Instructions for the task: Gather every line in the rows below that contains the word "will".
▬▬▬▬▬▬
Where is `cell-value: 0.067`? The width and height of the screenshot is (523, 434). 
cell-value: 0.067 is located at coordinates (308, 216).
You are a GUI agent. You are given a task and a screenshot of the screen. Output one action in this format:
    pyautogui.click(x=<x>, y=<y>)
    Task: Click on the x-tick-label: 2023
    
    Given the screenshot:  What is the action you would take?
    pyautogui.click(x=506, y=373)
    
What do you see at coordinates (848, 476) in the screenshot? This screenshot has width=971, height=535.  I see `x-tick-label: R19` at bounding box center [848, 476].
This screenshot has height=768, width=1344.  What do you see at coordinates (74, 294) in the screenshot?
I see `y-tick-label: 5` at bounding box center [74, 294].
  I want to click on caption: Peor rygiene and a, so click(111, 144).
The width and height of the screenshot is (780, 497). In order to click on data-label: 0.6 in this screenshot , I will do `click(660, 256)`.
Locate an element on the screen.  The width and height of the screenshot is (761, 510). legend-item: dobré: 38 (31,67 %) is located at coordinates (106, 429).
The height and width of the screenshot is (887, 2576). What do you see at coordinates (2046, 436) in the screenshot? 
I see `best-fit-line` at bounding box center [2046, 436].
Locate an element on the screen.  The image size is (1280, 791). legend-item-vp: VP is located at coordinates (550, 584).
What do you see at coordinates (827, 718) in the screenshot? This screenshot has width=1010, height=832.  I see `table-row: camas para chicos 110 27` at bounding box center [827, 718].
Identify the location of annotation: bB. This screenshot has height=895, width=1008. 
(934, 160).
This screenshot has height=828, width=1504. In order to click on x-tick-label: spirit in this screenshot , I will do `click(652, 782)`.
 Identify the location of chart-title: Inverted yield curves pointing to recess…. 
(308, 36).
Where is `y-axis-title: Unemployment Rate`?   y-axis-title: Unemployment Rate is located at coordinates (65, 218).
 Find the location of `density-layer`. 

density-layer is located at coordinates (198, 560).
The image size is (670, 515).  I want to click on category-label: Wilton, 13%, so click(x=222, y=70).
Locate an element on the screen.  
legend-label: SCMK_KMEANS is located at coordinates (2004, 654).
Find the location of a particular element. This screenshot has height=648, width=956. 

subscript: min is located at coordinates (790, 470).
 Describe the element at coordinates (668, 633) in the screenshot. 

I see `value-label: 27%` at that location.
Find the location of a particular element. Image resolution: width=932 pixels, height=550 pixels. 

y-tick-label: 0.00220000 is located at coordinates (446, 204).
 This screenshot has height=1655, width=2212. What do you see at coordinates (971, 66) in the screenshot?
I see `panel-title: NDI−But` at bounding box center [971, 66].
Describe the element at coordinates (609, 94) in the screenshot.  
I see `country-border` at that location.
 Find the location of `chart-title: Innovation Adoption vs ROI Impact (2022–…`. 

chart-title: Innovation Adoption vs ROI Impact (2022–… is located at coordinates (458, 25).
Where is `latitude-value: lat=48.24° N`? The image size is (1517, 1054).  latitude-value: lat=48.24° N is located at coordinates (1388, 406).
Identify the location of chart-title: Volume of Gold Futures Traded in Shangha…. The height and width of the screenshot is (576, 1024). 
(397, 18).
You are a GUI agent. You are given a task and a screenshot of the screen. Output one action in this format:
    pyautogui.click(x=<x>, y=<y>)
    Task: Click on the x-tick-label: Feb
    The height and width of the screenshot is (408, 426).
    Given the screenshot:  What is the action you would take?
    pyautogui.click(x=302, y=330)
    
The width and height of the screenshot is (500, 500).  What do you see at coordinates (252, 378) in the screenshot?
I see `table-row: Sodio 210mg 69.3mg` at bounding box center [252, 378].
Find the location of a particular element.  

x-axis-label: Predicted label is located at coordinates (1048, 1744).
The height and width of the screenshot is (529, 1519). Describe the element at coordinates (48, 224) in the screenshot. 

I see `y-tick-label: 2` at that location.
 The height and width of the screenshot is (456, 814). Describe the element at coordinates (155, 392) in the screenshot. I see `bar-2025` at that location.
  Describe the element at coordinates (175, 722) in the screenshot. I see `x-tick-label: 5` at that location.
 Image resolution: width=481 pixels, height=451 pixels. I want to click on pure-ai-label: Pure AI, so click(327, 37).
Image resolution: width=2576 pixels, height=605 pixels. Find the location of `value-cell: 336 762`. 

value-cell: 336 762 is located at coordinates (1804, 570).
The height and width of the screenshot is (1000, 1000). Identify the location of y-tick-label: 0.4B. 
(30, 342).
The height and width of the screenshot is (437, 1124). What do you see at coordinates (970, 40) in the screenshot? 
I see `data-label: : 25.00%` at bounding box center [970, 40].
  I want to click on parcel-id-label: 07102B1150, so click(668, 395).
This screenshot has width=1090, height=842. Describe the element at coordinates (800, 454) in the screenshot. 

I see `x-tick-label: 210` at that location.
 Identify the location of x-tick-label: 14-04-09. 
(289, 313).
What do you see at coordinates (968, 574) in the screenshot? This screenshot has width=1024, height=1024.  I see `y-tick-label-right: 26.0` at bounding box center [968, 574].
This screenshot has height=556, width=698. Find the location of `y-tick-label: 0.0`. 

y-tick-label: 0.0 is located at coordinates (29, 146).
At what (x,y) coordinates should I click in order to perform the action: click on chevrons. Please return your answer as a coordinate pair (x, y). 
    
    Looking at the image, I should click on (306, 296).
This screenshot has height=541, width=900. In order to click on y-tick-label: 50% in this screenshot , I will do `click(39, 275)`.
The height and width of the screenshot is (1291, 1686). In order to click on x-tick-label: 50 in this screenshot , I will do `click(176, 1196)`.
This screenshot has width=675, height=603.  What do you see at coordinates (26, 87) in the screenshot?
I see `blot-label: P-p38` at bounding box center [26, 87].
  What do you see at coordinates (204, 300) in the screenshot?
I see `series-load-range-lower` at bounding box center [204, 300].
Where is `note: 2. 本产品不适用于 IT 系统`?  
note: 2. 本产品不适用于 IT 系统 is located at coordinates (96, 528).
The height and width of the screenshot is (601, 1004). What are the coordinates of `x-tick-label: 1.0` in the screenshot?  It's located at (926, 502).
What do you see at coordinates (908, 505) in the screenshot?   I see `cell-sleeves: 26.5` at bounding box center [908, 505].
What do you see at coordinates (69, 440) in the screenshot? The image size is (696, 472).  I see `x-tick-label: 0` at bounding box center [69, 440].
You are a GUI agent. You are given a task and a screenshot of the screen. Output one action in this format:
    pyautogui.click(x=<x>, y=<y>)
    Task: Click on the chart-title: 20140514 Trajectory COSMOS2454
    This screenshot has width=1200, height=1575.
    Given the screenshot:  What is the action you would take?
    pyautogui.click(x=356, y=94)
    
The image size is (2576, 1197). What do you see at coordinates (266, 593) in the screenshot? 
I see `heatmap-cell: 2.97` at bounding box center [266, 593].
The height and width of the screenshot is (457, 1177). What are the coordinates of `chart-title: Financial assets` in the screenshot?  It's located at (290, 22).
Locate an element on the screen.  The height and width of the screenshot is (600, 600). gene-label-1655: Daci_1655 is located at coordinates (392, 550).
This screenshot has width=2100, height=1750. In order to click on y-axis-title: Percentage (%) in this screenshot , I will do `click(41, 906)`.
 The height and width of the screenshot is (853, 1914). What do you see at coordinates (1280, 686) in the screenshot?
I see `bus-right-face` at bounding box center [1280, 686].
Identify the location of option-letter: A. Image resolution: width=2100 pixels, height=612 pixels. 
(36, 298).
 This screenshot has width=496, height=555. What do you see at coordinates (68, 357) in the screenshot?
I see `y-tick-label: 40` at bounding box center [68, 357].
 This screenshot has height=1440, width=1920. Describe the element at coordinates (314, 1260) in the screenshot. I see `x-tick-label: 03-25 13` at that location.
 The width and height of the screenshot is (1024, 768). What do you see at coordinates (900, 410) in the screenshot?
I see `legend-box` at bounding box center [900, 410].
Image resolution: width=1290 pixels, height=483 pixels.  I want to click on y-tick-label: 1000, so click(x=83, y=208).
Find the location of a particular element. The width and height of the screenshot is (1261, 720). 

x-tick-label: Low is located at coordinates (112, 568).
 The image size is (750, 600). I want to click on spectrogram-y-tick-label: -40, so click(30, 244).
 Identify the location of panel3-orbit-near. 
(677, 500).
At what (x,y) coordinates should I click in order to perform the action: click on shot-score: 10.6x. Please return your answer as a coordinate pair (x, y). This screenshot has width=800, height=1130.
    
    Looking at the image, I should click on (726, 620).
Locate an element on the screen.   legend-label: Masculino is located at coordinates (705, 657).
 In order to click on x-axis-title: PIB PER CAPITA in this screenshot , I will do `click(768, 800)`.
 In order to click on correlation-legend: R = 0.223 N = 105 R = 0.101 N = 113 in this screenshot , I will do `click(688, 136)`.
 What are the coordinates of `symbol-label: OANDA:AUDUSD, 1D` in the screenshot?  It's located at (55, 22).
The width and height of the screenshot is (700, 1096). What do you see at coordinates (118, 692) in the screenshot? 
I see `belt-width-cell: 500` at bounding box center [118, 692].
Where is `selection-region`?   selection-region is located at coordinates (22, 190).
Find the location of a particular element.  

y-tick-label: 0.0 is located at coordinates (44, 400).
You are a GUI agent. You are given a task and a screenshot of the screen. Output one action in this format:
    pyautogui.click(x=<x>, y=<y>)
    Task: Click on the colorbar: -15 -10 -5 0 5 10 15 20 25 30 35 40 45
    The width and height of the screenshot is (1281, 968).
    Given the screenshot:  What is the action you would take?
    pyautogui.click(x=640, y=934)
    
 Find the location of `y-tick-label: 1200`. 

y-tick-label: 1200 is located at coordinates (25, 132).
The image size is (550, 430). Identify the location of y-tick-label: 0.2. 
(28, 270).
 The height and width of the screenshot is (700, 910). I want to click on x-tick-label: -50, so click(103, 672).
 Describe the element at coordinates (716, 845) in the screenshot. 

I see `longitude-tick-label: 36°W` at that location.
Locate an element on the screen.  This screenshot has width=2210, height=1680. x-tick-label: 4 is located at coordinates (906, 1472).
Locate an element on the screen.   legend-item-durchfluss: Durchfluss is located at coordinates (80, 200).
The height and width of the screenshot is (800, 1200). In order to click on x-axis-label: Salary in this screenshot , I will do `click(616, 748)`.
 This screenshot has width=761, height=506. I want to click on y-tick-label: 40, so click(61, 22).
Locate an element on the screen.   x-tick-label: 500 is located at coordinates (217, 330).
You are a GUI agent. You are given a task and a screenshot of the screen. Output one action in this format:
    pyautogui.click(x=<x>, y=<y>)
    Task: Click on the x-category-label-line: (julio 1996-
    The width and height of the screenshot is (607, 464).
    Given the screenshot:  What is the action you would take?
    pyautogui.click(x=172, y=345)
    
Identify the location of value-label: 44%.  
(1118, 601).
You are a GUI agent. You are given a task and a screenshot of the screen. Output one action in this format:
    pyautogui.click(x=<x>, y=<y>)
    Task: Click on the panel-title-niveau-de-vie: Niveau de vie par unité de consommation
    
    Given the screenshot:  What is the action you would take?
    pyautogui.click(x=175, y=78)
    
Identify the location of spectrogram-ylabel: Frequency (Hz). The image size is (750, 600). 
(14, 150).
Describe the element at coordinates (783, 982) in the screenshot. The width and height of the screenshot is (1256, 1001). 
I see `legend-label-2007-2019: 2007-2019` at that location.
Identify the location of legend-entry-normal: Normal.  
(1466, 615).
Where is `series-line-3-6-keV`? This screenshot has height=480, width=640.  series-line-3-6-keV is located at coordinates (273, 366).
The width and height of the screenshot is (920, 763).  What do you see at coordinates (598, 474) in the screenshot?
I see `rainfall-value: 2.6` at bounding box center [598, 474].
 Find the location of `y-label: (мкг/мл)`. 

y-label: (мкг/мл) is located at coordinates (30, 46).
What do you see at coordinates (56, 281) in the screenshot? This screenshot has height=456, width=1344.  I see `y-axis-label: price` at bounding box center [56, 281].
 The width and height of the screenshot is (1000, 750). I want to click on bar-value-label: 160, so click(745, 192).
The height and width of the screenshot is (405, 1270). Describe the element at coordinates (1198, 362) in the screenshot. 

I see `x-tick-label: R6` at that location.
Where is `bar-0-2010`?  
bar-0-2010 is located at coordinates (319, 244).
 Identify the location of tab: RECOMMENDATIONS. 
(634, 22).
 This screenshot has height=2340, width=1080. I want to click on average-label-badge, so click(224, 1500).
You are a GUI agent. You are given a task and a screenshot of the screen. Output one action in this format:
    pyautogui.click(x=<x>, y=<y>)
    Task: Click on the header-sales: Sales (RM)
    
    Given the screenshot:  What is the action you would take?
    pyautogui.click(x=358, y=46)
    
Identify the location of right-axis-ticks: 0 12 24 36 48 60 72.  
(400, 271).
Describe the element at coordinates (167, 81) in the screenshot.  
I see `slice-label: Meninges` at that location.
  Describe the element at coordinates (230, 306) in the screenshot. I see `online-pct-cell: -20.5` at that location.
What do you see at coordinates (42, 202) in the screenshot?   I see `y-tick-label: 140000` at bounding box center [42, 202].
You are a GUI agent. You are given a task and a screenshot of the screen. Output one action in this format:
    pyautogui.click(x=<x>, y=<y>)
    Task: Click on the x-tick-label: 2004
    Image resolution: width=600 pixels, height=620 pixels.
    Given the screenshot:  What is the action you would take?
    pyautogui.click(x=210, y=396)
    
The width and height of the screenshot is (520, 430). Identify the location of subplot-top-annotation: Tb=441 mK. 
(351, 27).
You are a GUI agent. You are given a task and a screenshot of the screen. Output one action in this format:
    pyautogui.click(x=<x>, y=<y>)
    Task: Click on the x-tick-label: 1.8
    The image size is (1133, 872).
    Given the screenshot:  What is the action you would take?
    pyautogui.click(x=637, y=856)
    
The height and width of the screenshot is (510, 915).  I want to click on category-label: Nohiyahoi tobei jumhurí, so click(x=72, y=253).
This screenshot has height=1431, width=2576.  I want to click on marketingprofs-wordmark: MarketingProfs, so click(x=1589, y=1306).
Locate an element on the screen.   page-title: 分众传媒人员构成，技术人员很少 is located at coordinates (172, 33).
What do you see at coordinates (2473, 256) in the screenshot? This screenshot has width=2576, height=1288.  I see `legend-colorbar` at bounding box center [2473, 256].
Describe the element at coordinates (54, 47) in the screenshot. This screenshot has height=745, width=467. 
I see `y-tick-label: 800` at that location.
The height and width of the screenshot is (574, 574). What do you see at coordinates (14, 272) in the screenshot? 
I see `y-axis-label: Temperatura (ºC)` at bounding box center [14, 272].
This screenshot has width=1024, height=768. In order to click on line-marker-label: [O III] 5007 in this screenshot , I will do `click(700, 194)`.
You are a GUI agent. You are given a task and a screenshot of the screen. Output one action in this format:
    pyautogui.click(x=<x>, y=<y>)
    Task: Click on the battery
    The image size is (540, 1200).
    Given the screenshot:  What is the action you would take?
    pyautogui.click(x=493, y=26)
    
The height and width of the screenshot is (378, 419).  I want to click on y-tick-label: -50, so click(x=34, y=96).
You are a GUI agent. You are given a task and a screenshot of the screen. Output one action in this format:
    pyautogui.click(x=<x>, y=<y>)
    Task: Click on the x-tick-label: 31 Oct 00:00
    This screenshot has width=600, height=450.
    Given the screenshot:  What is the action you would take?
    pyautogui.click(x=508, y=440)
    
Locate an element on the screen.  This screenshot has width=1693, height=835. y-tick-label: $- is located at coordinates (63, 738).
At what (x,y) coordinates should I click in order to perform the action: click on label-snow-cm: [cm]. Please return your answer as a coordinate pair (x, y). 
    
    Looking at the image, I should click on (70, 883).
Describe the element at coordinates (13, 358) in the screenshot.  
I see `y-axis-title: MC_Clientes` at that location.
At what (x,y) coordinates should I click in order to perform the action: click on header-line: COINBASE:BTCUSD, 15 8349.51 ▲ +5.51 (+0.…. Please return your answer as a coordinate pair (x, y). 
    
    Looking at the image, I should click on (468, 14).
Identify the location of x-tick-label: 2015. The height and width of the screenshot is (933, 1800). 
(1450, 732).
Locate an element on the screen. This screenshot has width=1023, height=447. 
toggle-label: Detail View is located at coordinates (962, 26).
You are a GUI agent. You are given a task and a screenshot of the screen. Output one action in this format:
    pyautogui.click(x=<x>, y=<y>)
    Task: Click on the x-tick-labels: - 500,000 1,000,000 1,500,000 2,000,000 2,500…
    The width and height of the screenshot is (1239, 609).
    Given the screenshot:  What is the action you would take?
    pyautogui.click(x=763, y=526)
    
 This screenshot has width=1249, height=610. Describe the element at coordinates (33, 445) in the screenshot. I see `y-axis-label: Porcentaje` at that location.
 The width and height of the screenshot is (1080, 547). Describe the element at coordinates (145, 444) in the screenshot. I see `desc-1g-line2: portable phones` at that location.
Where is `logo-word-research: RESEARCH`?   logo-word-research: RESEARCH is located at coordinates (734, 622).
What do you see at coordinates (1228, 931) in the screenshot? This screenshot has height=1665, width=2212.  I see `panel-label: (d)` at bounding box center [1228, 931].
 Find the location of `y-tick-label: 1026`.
▬▬▬▬▬▬
Output of the task:
The width and height of the screenshot is (780, 497). In order to click on data-label: 0.6 in this screenshot , I will do `click(660, 256)`.
This screenshot has height=828, width=1504. In order to click on x-tick-label: spirit in this screenshot , I will do `click(652, 782)`.
This screenshot has height=541, width=900. In order to click on y-tick-label: 50% in this screenshot , I will do `click(39, 275)`.
The height and width of the screenshot is (1291, 1686). In order to click on x-tick-label: 50 in this screenshot , I will do `click(176, 1196)`.
This screenshot has width=2100, height=1750. In order to click on y-axis-title: Percentage (%) in this screenshot , I will do `click(41, 906)`.
 In order to click on x-axis-title: PIB PER CAPITA in this screenshot , I will do `click(768, 800)`.
 In order to click on correlation-legend: R = 0.223 N = 105 R = 0.101 N = 113 in this screenshot , I will do `click(688, 136)`.
The height and width of the screenshot is (800, 1200). In order to click on x-axis-label: Salary in this screenshot , I will do `click(616, 748)`.
This screenshot has width=1024, height=768. In order to click on line-marker-label: [O III] 5007 in this screenshot , I will do `click(700, 194)`.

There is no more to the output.